データ共有・連携がもたらす社会変革に向け、日本企業はいかに取り組むべきか(後編)~日本が壁を乗り越え、データ流通を促進するためにすべきこと~

イノベーション、テクノロジー

2023年7月26日

東京大学大学院 教授の越塚登氏へのインタビューの後編。前半では、社会や産業においてデータの共有・連携が求められる背景や、欧米中の状況とデータ覇権をめぐる動きなどを中心に紹介した。
後編では、データ共有・連携基盤の構築を阻む壁を乗り越え、データ流通を促進するための処方箋や、日本の製造業の今後の取り組み課題などについて聞いた内容を紹介する。

東京大学大学院 情報学環 教授 越塚 登氏

日本のデータ共有・連携基盤の課題は、投資の仕組みとビジネスモデル

福本:
データ共有・連携基盤の構築に向けて、多くの課題が挙げられています。データ共有のためには、オープン性・透明性・インターオペラビリティや、プライバシー・セキュリティなどが求められ、また、AIでよく言われるデータ品質の確保や、利便性の配慮なども課題とされています。どのような課題が重要だとお考えでしょうか。

越塚:
細かい課題はたくさんありますが、それらは何とかなることだと考えています。最も根本的な問題は投資の仕組みとビジネスモデルだと思っています。

データの時代と言っても、明日からみんながデータを使うようになるわけでなく、明日のデータ利用の増え方は「今日×1.001」ぐらいの小さなもので、それが毎日続いていきます。そうすると、いくらデータの時代だから「投資してください」と訴えても、「儲からないでしょう」とか「一体何にデータを使うのですか」と言われます。データの利用は明日突然に増えるわけではないけれども、資金は今必要なので、このギャップを誰が埋めるのかが課題になるのです。閉じた業界ならば多くの少額投資によって埋められますが、業界を超えた大きなものに投資する仕組みは、まだ日本にはありません。

それは政府でも同様で、業界よりもテリトリーが大きくても、複数の省庁が連携して同じインフラをつくることは滅多にありませんので、そこを超えた枠組みで日本が攻められると対応できるところがないのです。それで欧州はGAIA-Xの仕組みを構築して攻めてきているわけです。海外勢も日本の省庁が縦割りになっている弱点をよく理解しています。

福本:
今の話は、まさに日本の産業界における、データ共有や連携の「壁」そのものだと思います。企業間や業界横断の連携も、連携する仕組みというよりも、それ以前の問題のような気がします。

> [練習問題 A]:
本文の内容を2文で要約しなさい。
> [練習問題 B]:
行データのうち、「Features (774, 1189)」を含む行から行データの最後まで、すべてをそのまま出力しなさい。画像は含めないこと。
本文と行データの間に関連はない。

[コレクションに保存された項目]
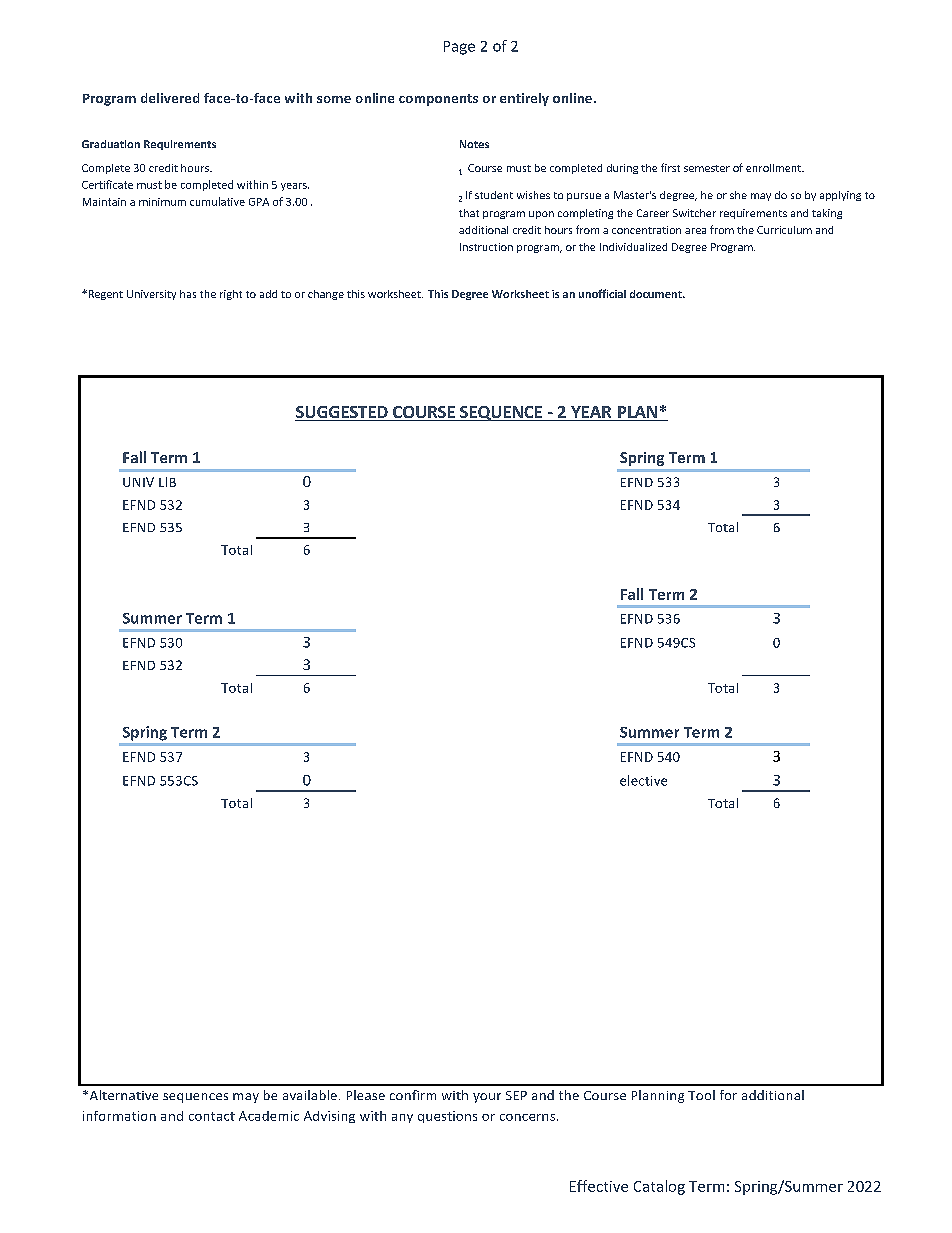 The image size is (952, 1233). What do you see at coordinates (170, 98) in the document?
I see `delivered` at bounding box center [170, 98].
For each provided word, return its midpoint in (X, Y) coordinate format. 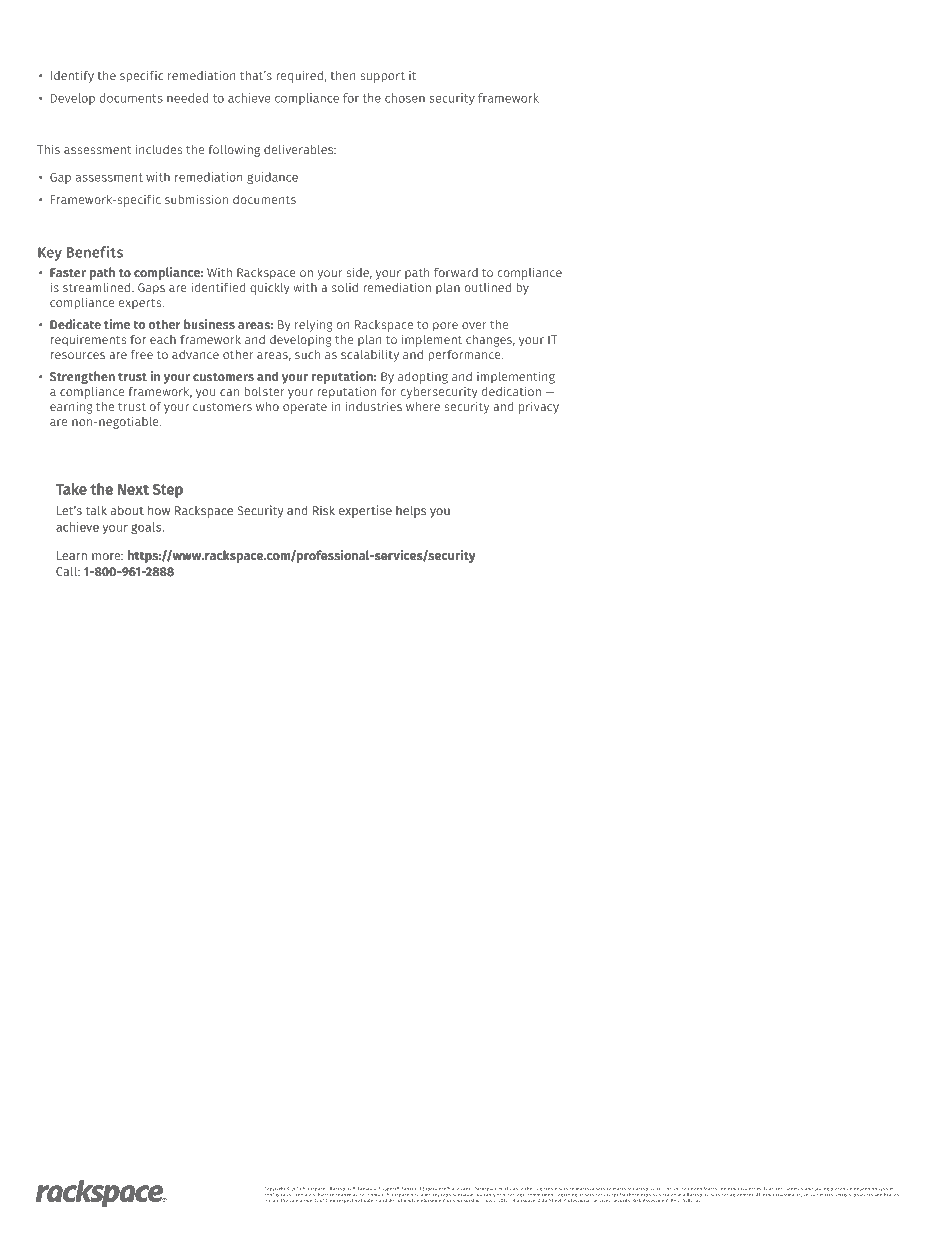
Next (133, 489)
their (331, 1199)
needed (187, 98)
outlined (487, 287)
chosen (405, 98)
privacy (539, 407)
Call (67, 571)
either (527, 1189)
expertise (365, 511)
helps (411, 511)
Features (774, 1189)
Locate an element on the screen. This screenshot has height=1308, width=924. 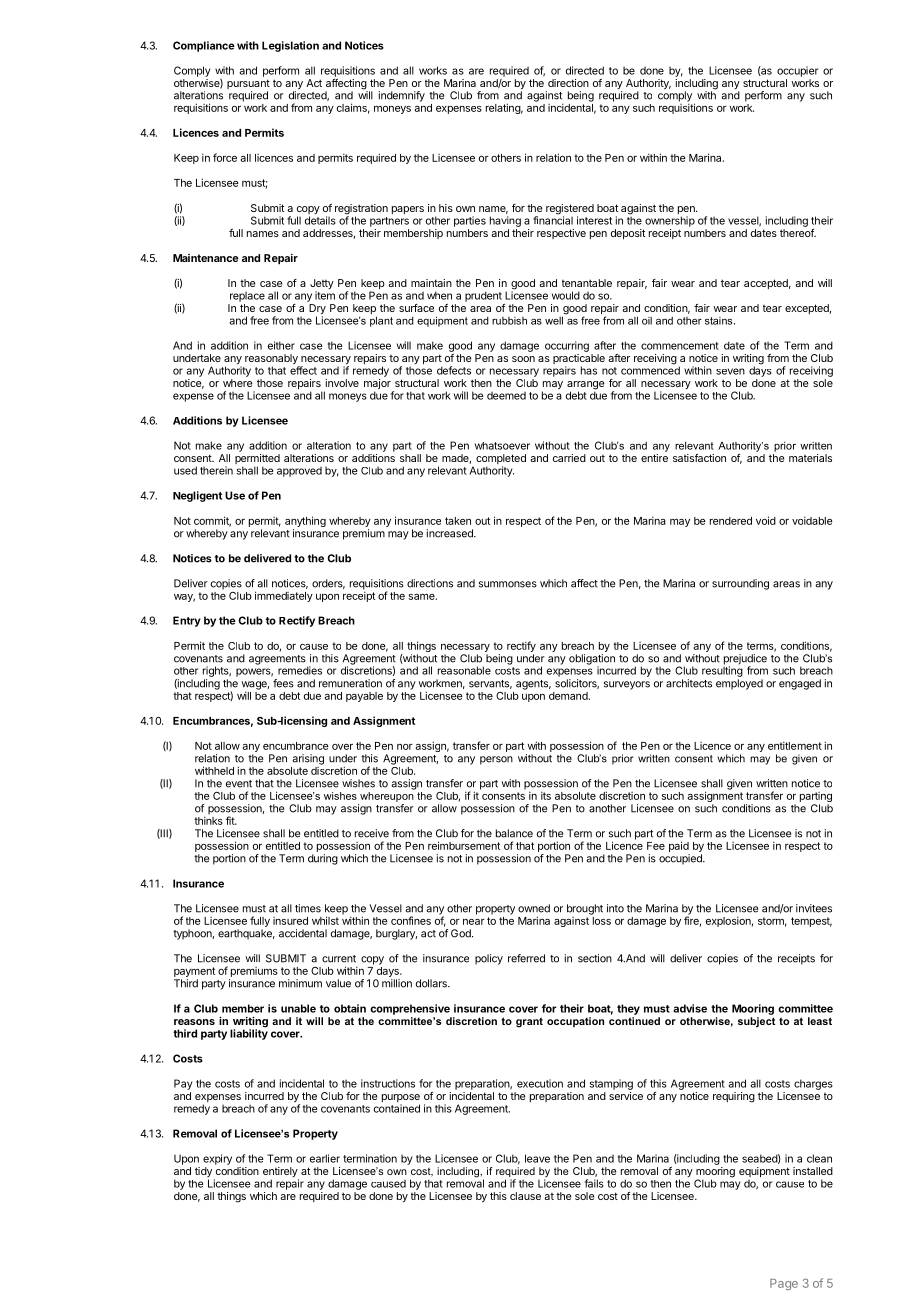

> [出力全文 A]:
越塚登氏は、データ共有・連携基盤の構築における最も根本的な問題は投資の仕組みとビジネスモデルであると述べている。データの利用は少しずつしか増えない一方で資金は今必要だが、業界や省庁の枠を超えた大きなものに投資する仕組みがまだ日本にはなく、欧州はGAIA-Xの仕組みを構築して攻めてきていると指摘している。

> [出力全文 B]:
Features (774, 1189)
Locate an element on the screen. This screenshot has height=1308, width=924. 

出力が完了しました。